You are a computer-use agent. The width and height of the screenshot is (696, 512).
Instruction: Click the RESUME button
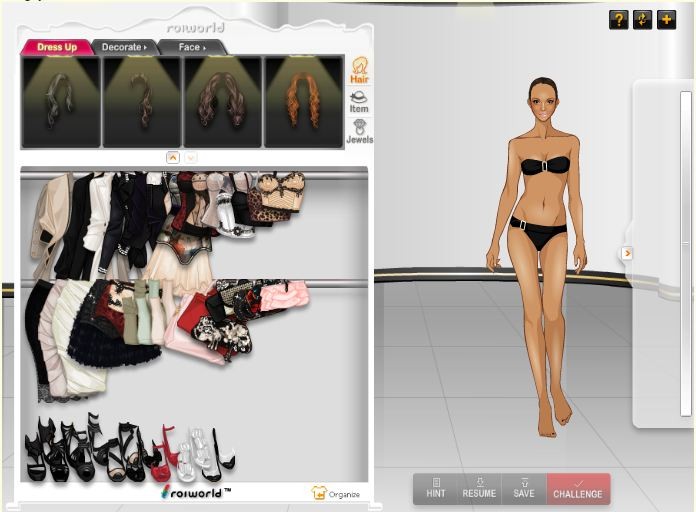[479, 488]
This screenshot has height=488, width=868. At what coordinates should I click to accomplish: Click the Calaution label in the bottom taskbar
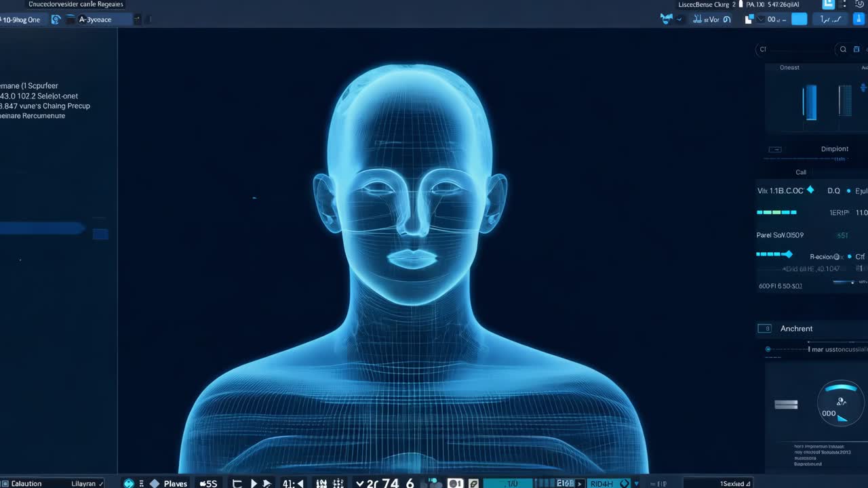click(27, 483)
---------------
§ Work to complete:
For this exercise, transcribe the data above line by line, exactly, with pictures omitted.

§ Expected output:
You are a computer-use agent. The width and height of the screenshot is (696, 512).
Instruction: Click the RESUME button
[479, 488]
This screenshot has height=488, width=868. At what coordinates should I click to accomplish: Click the Calaution label in the bottom taskbar
click(27, 483)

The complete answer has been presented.